[Stored records]
+ + + + +
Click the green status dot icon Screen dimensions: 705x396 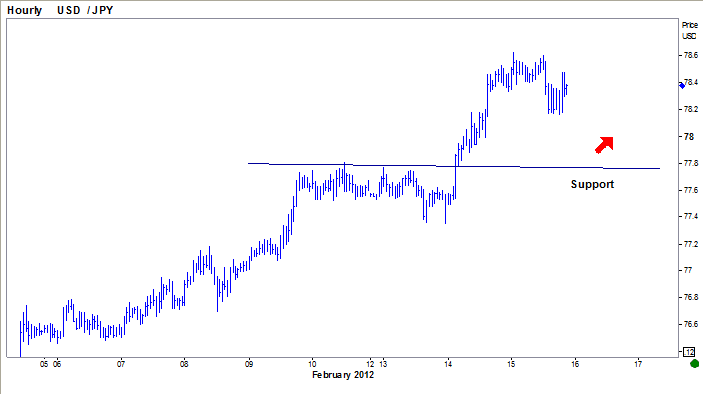click(x=694, y=364)
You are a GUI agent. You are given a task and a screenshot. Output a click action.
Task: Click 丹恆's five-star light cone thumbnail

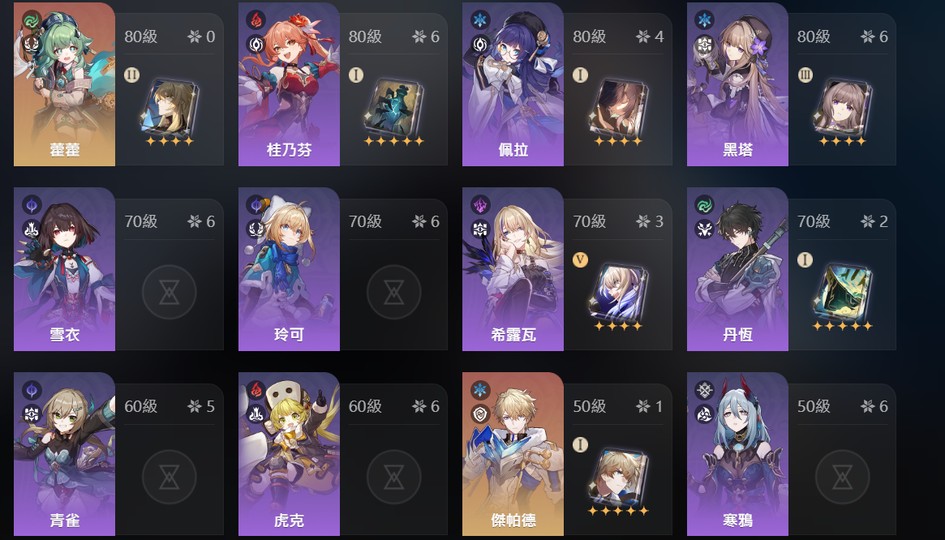pyautogui.click(x=842, y=292)
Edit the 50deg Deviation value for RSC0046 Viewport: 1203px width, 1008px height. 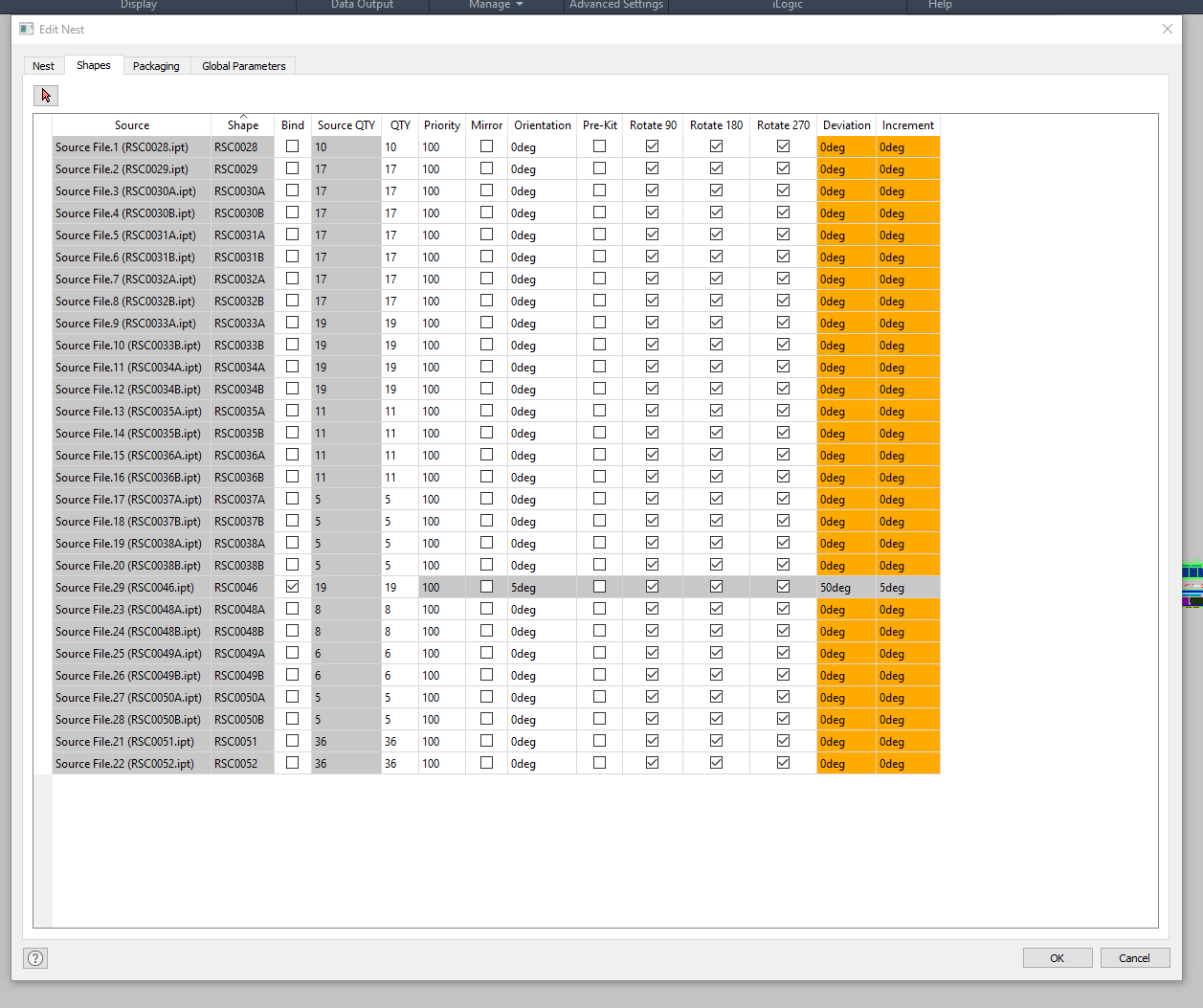(846, 586)
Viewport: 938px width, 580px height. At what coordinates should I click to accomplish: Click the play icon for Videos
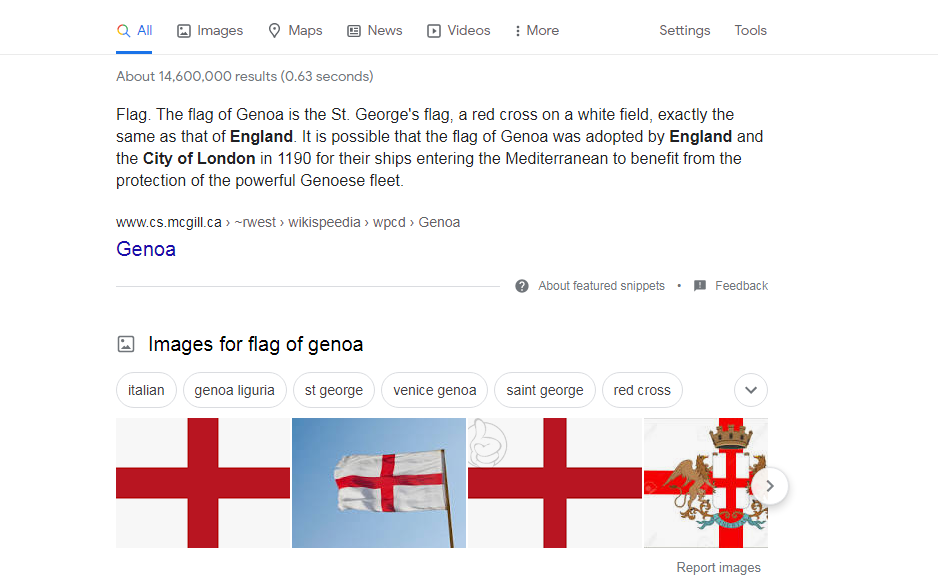coord(434,30)
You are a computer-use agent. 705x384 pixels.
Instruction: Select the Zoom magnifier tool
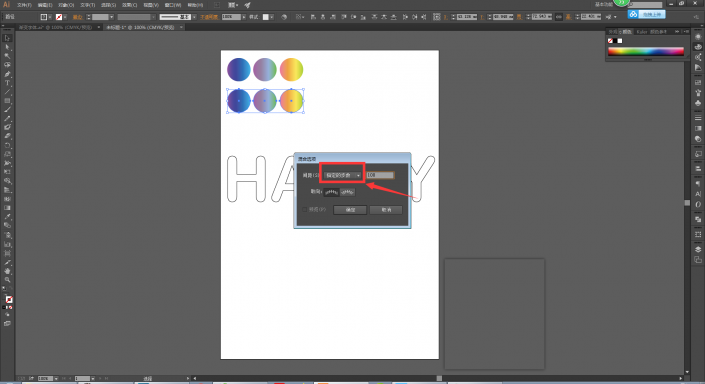(x=8, y=280)
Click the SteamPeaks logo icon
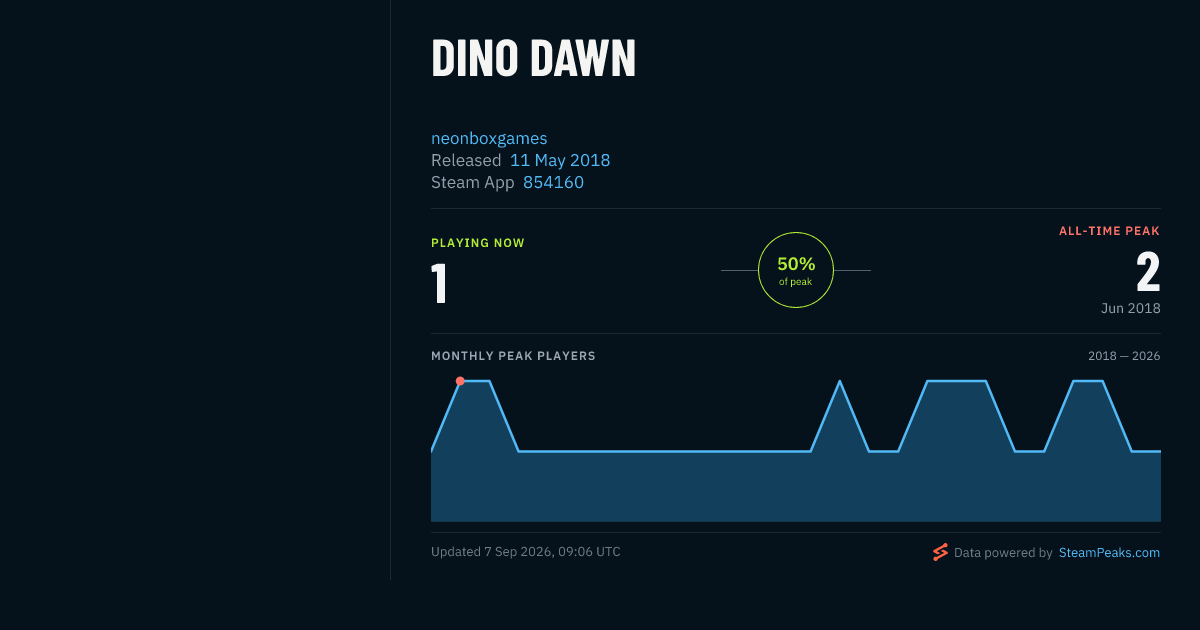 (940, 552)
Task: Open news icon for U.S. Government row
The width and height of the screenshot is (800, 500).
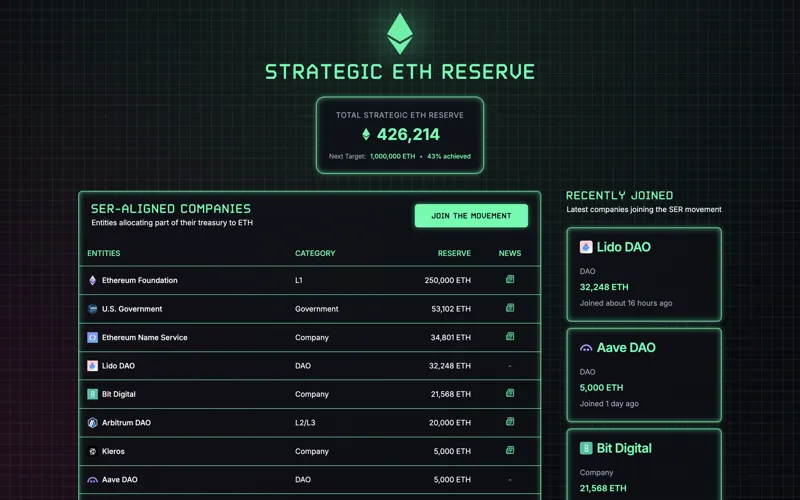Action: [510, 308]
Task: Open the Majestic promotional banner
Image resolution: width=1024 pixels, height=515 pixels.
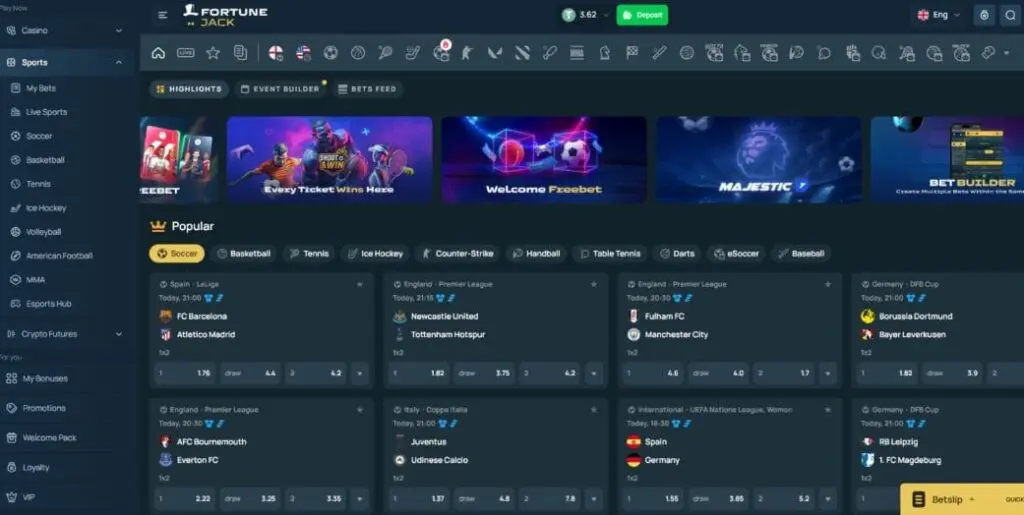Action: (x=758, y=159)
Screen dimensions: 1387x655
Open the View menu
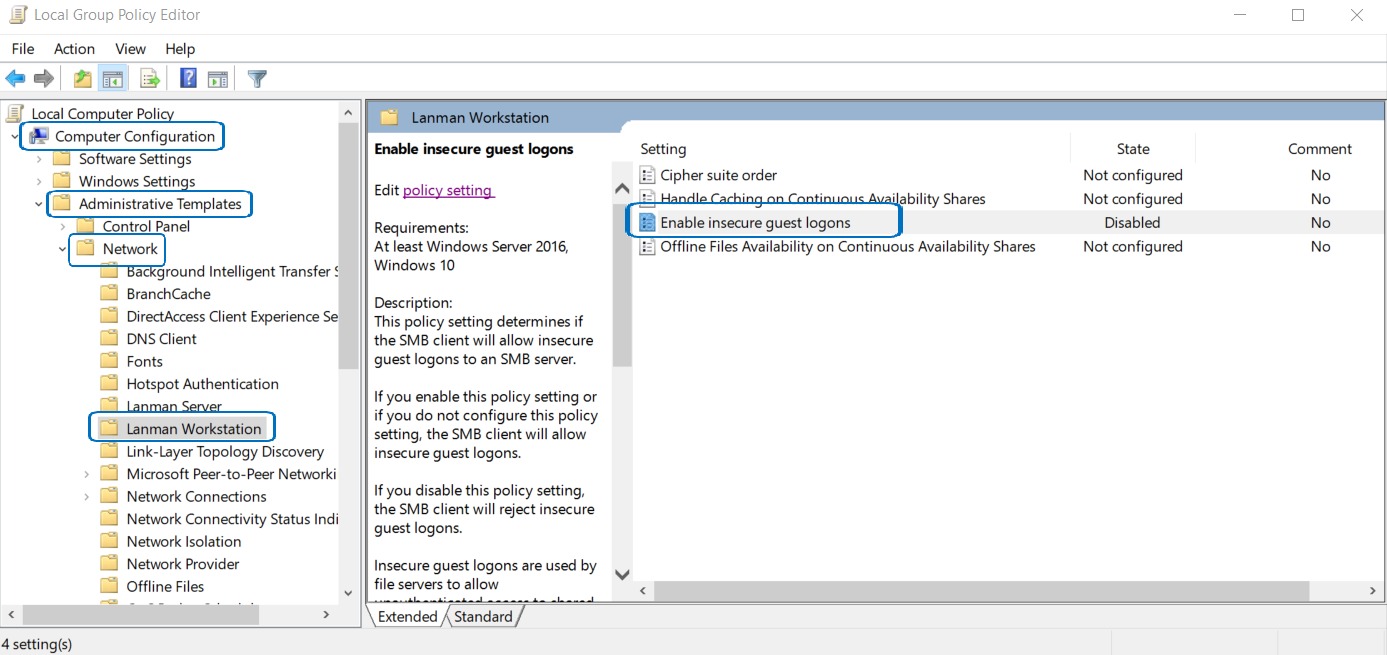click(130, 48)
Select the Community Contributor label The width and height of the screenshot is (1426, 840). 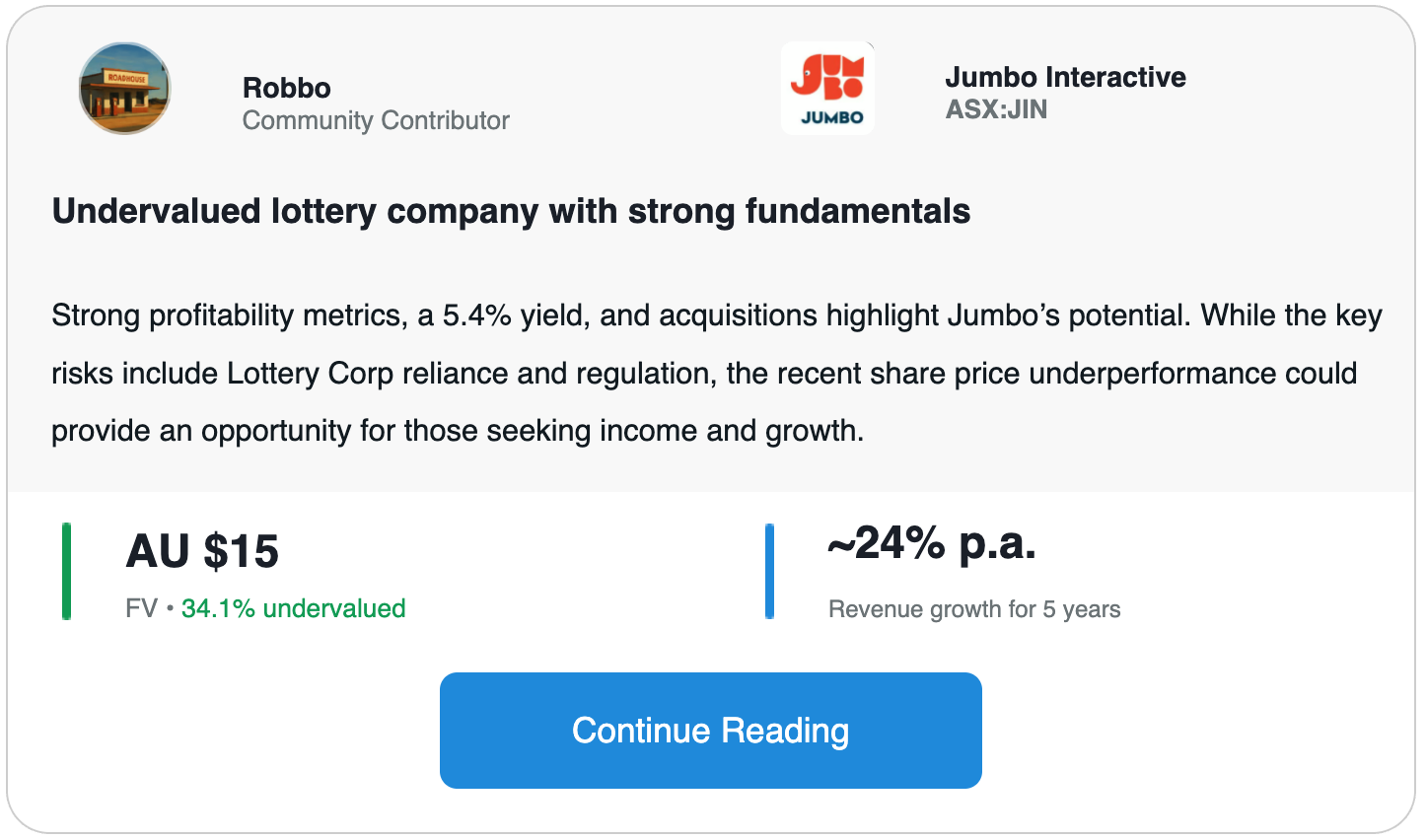tap(376, 120)
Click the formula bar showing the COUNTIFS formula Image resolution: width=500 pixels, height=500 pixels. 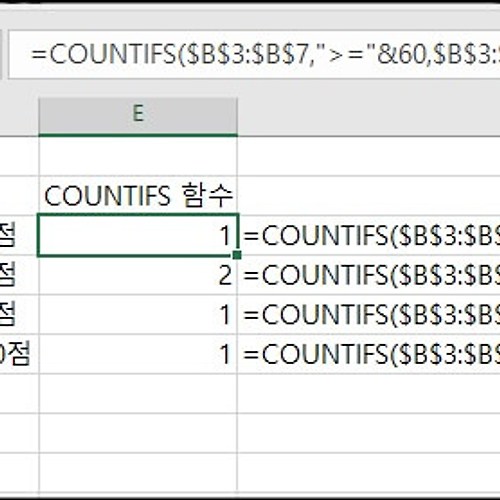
+ + + + +
What to do: Wherever the string "agent" appears in a line of the records above, copy that line.

Output for this task:
You are a GUI agent. You are given a task and a screenshot. Output a click action.
You are a computer-use agent. 705x384 pixels.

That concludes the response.